**Work task:**
Reproduce the listing that follows in full. Omit its images.

**Dataset records:**
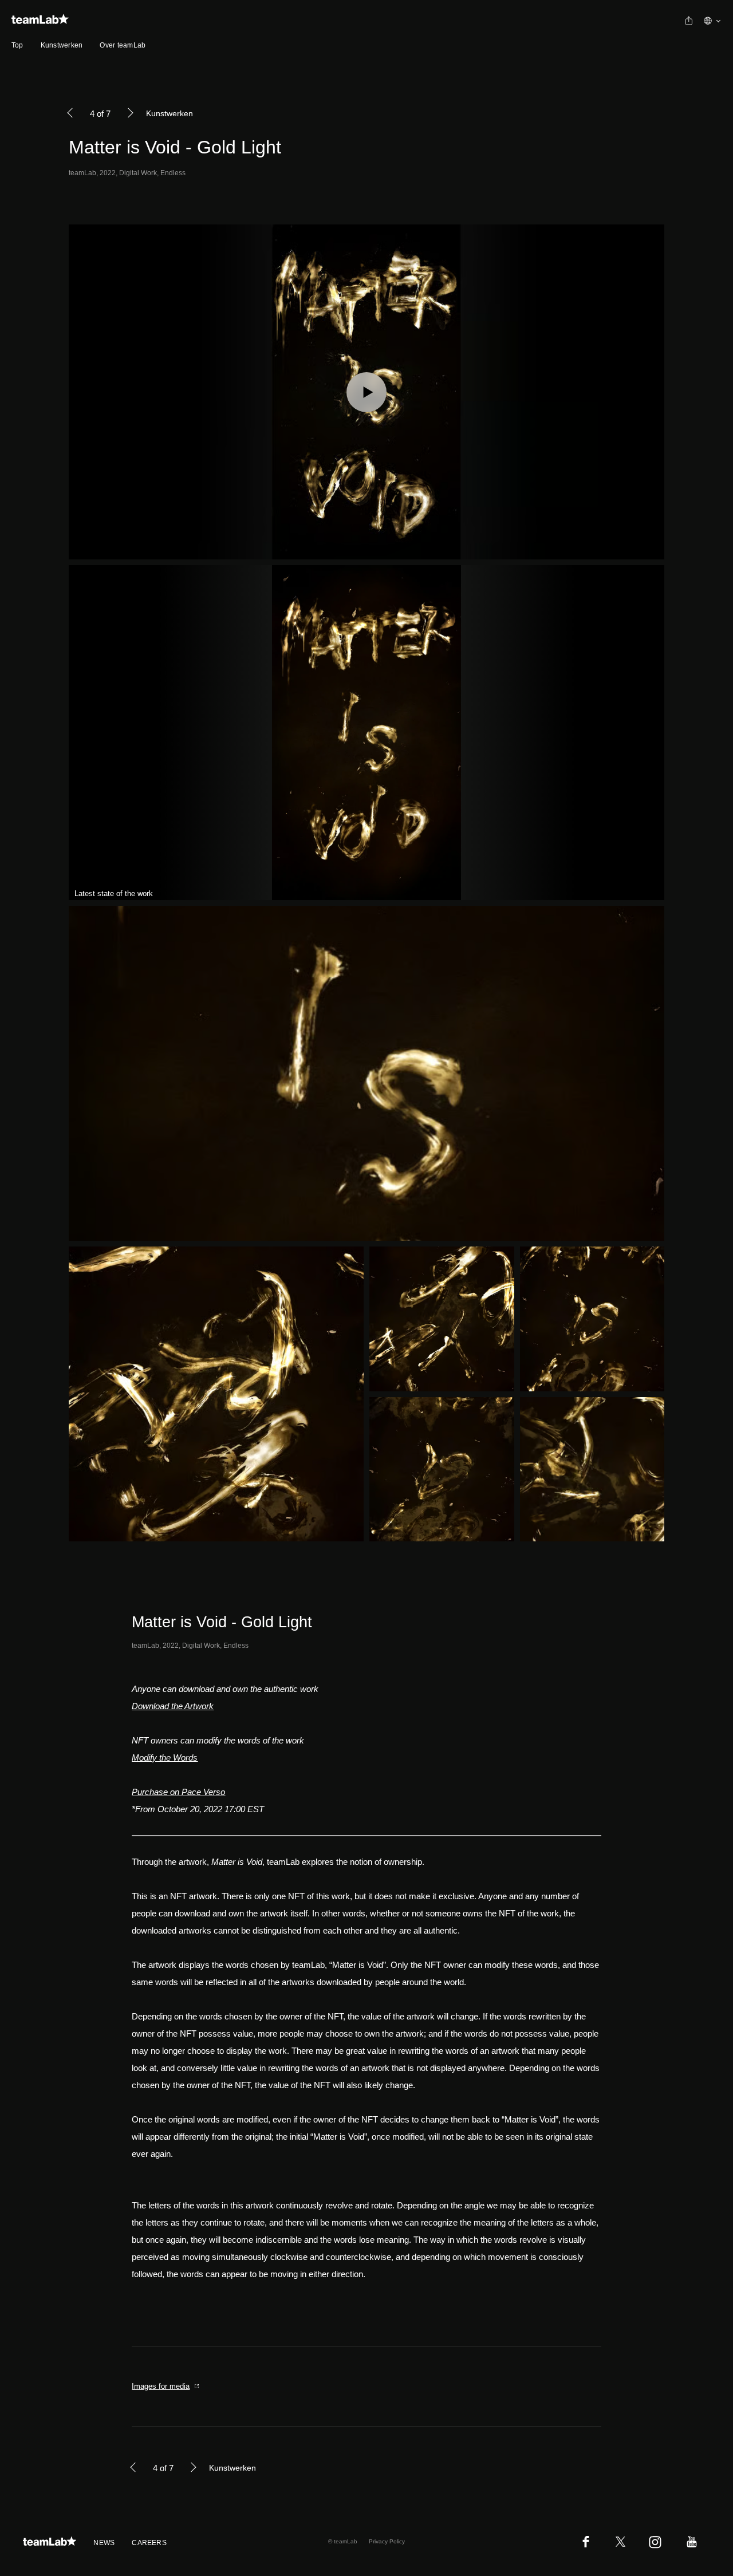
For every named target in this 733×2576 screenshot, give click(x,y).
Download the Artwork (173, 1706)
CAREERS (149, 2543)
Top (17, 45)
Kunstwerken (62, 45)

**Task output:**
For every named target in this 733×2576 screenshot, give click(x,y).
Download the Artwork (173, 1706)
CAREERS (149, 2543)
Top (17, 45)
Kunstwerken (62, 45)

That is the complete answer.